Oil and Gas

History of Oil in North America
The mining of petroleum has a long and storied history. The earliest known oil wells were dug in China at 347AD. The wells had depths of 800 ft and the petroleum produced was used to boil brine for salt production. The earliest modern oil well was drilled in 1848 in the Russian controlled city of Baku. The first oil well in North America would be drilled 10 years later in Ontario, Canada. In 1859 the first commercially successful oil well was drilled in Titusville, Pennsylvania for the sole purpose of oil production. The process of refining petroleum into kerosene was developed in 1852 and the demand for petroleum production began to rise. By 1857 a clean burning kerosene lamp was patented and its comparative low price pushed whale lamps off the market. This along with the development of the internal combustion engine created a massive demand for oil by the end of the 19th century. Early North American finds like those in Pennsylvania and Ontario could not meet the rising demand for oil, spurring development of wells in Texas, California and Oklahoma.

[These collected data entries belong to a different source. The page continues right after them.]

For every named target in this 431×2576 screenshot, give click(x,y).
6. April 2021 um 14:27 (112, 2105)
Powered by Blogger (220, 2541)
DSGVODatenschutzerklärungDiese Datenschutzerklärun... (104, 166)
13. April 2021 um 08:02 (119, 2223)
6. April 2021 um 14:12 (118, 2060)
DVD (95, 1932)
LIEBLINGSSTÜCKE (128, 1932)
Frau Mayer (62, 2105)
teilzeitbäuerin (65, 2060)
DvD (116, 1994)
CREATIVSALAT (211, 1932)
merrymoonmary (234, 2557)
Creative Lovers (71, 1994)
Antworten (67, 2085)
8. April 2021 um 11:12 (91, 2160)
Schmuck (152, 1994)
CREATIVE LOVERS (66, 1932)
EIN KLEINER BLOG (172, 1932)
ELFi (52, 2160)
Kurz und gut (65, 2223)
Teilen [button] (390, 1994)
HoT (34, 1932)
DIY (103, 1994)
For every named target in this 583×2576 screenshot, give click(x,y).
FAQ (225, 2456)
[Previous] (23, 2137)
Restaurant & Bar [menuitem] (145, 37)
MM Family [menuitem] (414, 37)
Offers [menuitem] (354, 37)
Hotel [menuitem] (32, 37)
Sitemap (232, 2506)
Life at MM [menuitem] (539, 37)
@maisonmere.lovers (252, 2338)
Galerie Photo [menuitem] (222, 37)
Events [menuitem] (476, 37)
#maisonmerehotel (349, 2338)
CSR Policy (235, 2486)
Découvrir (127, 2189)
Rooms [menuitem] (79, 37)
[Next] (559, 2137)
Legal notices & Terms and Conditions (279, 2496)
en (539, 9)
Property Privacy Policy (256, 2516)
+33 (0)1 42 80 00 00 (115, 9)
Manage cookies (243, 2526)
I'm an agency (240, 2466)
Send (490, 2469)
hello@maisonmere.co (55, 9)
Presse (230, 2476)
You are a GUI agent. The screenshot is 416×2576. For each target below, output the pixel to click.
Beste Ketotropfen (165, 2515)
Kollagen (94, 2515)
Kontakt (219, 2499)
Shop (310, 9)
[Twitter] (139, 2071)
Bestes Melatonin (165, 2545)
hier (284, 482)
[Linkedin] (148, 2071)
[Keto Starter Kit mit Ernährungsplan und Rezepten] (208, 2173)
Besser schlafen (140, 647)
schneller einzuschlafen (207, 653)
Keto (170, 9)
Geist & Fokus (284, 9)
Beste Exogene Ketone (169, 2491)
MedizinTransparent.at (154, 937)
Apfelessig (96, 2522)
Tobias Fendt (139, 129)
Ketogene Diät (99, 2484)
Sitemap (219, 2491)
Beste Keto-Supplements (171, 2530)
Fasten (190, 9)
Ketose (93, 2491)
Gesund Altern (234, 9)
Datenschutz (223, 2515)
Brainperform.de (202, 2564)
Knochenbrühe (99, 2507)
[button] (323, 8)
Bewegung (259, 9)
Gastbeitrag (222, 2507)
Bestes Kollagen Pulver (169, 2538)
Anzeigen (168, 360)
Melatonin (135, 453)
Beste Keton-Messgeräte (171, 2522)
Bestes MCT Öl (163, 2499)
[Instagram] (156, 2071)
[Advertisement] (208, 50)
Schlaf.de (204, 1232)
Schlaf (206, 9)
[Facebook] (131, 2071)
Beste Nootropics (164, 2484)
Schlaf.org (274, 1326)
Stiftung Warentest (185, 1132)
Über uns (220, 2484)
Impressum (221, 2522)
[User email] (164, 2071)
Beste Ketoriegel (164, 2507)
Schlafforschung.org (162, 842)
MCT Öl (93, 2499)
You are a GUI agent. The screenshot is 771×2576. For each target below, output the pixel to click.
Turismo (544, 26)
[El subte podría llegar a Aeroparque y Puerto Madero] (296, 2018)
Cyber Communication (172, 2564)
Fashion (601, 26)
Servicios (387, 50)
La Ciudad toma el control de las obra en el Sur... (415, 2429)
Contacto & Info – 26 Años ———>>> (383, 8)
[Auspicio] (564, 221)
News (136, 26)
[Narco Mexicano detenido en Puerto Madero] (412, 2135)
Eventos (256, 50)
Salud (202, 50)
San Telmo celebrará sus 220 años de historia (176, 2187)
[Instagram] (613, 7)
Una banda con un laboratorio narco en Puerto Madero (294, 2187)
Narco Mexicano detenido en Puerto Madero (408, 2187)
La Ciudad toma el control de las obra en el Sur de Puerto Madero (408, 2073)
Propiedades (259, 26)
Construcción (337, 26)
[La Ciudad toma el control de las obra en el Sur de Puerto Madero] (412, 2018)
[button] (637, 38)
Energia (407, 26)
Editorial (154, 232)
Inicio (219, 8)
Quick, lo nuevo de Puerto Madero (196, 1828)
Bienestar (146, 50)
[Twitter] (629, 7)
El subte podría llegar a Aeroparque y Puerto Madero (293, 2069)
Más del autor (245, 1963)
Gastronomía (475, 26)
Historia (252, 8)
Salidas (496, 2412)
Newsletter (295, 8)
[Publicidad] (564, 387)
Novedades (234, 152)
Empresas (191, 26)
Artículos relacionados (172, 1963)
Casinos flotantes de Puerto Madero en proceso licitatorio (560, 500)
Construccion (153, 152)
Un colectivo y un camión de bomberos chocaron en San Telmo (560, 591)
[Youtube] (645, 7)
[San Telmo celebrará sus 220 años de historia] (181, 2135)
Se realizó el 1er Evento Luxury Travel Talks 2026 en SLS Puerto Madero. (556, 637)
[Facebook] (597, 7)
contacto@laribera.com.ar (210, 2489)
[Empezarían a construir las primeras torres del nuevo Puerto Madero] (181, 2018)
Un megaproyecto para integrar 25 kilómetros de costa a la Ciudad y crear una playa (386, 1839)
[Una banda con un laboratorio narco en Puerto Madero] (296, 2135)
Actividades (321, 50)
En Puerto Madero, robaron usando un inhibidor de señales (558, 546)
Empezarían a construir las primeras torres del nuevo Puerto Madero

Worldwide consumption of petroleum in the past twenty years has grown from 61 million barrels/day in 1986 to 84 million barrels/day in 2006. Crude oil prices have also increased from $27/barrel in 1986 to $60/barrel in 2006 when adjusted for inflation. Worldwide consumption shows no signs of diminishing especially as countries like China and India realize their economic potential. With the current price of oil at around $100/barrel, rapidly growing world consumption, and no cheap alternative, there is no speculation on what the future price of oil will be.